▶ [What is required]: Word for word, repeat every entry that appears below.

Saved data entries
◇ ◇ ◇

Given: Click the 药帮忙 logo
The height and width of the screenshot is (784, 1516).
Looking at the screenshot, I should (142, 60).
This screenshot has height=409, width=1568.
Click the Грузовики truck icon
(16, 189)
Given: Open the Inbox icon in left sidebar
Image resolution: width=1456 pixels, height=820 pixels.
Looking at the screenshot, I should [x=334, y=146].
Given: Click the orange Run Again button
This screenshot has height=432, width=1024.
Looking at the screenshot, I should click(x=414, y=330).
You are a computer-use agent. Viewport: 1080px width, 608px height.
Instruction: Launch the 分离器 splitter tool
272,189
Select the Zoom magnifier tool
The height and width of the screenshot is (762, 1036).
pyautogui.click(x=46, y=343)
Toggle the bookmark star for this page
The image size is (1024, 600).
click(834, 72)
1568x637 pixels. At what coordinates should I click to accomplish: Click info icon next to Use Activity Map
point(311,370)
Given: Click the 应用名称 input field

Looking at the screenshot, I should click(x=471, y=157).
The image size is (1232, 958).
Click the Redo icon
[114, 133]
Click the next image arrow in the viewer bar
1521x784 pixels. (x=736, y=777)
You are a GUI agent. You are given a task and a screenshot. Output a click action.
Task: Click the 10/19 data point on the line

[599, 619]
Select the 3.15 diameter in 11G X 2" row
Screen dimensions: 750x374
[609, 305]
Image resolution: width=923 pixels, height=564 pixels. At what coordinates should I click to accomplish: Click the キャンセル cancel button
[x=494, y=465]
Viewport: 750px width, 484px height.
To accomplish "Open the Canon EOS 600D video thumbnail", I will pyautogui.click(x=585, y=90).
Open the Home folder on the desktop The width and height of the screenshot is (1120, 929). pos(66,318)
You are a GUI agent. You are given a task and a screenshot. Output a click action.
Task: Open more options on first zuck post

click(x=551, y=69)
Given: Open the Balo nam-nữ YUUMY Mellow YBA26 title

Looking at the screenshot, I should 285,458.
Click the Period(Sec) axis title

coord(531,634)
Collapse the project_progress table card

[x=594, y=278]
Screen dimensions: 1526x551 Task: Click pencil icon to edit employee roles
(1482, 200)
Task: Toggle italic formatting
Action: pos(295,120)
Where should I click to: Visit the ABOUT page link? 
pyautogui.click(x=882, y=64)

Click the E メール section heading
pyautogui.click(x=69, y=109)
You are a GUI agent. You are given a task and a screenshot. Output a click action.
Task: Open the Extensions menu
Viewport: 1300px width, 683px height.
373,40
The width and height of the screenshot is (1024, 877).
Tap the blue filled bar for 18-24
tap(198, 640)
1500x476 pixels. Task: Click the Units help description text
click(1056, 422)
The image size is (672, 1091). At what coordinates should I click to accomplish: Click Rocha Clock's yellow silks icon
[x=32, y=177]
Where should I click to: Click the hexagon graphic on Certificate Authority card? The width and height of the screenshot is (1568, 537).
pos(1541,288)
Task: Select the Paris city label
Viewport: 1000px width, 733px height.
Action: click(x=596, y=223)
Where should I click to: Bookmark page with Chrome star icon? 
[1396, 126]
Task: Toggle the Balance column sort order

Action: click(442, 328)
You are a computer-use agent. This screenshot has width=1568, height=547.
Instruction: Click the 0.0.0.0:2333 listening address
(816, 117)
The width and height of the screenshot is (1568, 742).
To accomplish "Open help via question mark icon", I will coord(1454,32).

◇ ◇ ◇

▶ [Answer space]:
Given: Click the 药帮忙 logo
The height and width of the screenshot is (784, 1516).
Looking at the screenshot, I should (142, 60).
This screenshot has height=409, width=1568.
Click the Грузовики truck icon
(16, 189)
Given: Open the Inbox icon in left sidebar
Image resolution: width=1456 pixels, height=820 pixels.
Looking at the screenshot, I should [x=334, y=146].
Given: Click the orange Run Again button
This screenshot has height=432, width=1024.
Looking at the screenshot, I should click(x=414, y=330).
You are a computer-use agent. Viewport: 1080px width, 608px height.
Instruction: Launch the 分离器 splitter tool
272,189
Select the Zoom magnifier tool
The height and width of the screenshot is (762, 1036).
pyautogui.click(x=46, y=343)
Toggle the bookmark star for this page
The image size is (1024, 600).
click(834, 72)
1568x637 pixels. At what coordinates should I click to accomplish: Click info icon next to Use Activity Map
point(311,370)
Given: Click the 应用名称 input field

Looking at the screenshot, I should click(x=471, y=157).
The image size is (1232, 958).
Click the Redo icon
[114, 133]
Click the next image arrow in the viewer bar
1521x784 pixels. (x=736, y=777)
You are a GUI agent. You are given a task and a screenshot. Output a click action.
Task: Click the 10/19 data point on the line

[599, 619]
Select the 3.15 diameter in 11G X 2" row
Screen dimensions: 750x374
[609, 305]
Image resolution: width=923 pixels, height=564 pixels. At what coordinates should I click to accomplish: Click the キャンセル cancel button
[x=494, y=465]
Viewport: 750px width, 484px height.
To accomplish "Open the Canon EOS 600D video thumbnail", I will pyautogui.click(x=585, y=90).
Open the Home folder on the desktop The width and height of the screenshot is (1120, 929). pos(66,318)
You are a GUI agent. You are given a task and a screenshot. Output a click action.
Task: Open more options on first zuck post

click(x=551, y=69)
Given: Open the Balo nam-nữ YUUMY Mellow YBA26 title

Looking at the screenshot, I should 285,458.
Click the Period(Sec) axis title

coord(531,634)
Collapse the project_progress table card

[x=594, y=278]
Screen dimensions: 1526x551 Task: Click pencil icon to edit employee roles
(1482, 200)
Task: Toggle italic formatting
Action: pos(295,120)
Where should I click to: Visit the ABOUT page link? 
pyautogui.click(x=882, y=64)

Click the E メール section heading
pyautogui.click(x=69, y=109)
You are a GUI agent. You are given a task and a screenshot. Output a click action.
Task: Open the Extensions menu
Viewport: 1300px width, 683px height.
373,40
The width and height of the screenshot is (1024, 877).
Tap the blue filled bar for 18-24
tap(198, 640)
1500x476 pixels. Task: Click the Units help description text
click(1056, 422)
The image size is (672, 1091). At what coordinates should I click to accomplish: Click Rocha Clock's yellow silks icon
[x=32, y=177]
Where should I click to: Click the hexagon graphic on Certificate Authority card? The width and height of the screenshot is (1568, 537).
pos(1541,288)
Task: Select the Paris city label
Viewport: 1000px width, 733px height.
Action: click(x=596, y=223)
Where should I click to: Bookmark page with Chrome star icon? 
[1396, 126]
Task: Toggle the Balance column sort order

Action: click(442, 328)
You are a computer-use agent. This screenshot has width=1568, height=547.
Instruction: Click the 0.0.0.0:2333 listening address
(816, 117)
The width and height of the screenshot is (1568, 742).
To accomplish "Open help via question mark icon", I will coord(1454,32).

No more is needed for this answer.